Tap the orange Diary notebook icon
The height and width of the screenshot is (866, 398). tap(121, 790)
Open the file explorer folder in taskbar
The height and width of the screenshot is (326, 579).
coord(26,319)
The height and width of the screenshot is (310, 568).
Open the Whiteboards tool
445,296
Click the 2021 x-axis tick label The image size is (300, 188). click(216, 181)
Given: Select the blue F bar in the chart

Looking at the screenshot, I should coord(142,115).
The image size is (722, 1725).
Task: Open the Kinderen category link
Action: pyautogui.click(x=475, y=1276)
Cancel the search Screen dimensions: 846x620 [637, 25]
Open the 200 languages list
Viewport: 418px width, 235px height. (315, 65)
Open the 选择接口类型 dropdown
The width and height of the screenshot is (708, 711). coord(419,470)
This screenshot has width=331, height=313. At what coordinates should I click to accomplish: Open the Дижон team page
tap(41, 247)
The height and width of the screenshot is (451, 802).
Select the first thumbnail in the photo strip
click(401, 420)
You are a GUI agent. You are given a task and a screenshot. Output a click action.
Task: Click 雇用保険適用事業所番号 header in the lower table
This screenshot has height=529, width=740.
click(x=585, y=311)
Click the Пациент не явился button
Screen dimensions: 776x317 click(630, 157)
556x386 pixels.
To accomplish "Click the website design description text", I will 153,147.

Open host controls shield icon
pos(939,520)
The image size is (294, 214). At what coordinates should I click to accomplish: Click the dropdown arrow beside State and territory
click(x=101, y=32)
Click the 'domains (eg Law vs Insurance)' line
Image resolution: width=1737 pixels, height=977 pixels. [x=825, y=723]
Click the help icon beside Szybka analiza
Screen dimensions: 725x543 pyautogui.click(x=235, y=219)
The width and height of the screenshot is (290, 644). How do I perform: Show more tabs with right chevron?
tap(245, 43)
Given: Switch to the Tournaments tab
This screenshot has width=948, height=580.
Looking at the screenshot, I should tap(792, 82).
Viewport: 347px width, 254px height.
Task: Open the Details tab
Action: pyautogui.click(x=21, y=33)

+ + + + + + +

> [TASK DIRECTIONS]:
Print only these lines, please. They run from the start of the entries above to the line containing "Click the 2021", both ends included, and must match exactly.

> [RESPONSE TO THE EXERCISE]:
Tap the orange Diary notebook icon
The height and width of the screenshot is (866, 398). tap(121, 790)
Open the file explorer folder in taskbar
The height and width of the screenshot is (326, 579).
coord(26,319)
The height and width of the screenshot is (310, 568).
Open the Whiteboards tool
445,296
Click the 2021 x-axis tick label The image size is (300, 188). click(216, 181)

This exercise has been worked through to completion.